Code Evaluation Criteria

Hi, guys! What is your position regarding the evaluation of the program code in your team? Do you support a regular code review or are you limited to the fact that it works as expected? Summarizing best practices in software development, you will notice that all of them pay a great attention to the code cleanliness. But how to understand whether the program got is good enough? In this article we tried to distinguish several the most important, in our opinion, criteria, which help us to estimate our own code.

In routine everyday development process it becomes a great challenge to determine how good the code, which is currently being written, is. And this is not because the developer is not smart enough for this code. The simple fact is that the created code for the developer is, by definition, already the best one, otherwise he wouldn't come up with it. Usually the rhetoric of adding crutches to the code base operates with concepts "there may be some not very beautiful parts of the code, but you just can not write here in another way", and the consequences of such arguments we all know well. There is a technique for self-checking written code, in which it is still impossible to detect all the shortcomings in your pull requests, nevertheless, most of them can be caught. This is a set of litmus papers (triggers, if you will), which you should always remember while writing the code. Here are some of them:

  • Is it easy enough to test the resulting code? If there are problems with writing tests, then something here smells like a bad code.
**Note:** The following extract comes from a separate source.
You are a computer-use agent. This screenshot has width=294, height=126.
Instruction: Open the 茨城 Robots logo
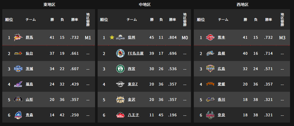18,69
  • Can this code be scaled vertically well? And we are not about running several applications side by side, but about adding entities to the level above. Like 'company_id' if you want.

  • Is it simple to come up with a name for a certain method or a variable? If the naming is not very obvious or it is thought up hard, then most likely its content is not quite evident too.

  • How many methods do you need to redefine? Are there many boundary conditions being processed? Or, in the general case: how are the rules, which your functionality is based on, formulated and how many exceptions to these rules do you have? It concerns not so much business logic, as a properly chosen architecture and code structure. If there is a bug found in the system and you can fix it, only by adding one more conditional branch, then this bug did not appear from scratch, but from the incorrectly organized code structure.

There are a lot of such criteria, some of them even can not be formulated just like these, and in each particular project the requirements may vary. Moreover, a good developer already has a set of such criteria somewhere in his subconscious and defines a badly smelling piece of code precisely by them. Try to formulate these criteria for yourself in writing and constantly improve this list. In addition to the clear formulation of the shitcode, you will also get a great self-test tool, because after six months of writing your code seems not so good, and the reason of that can be seen by the new criteria that have appeared.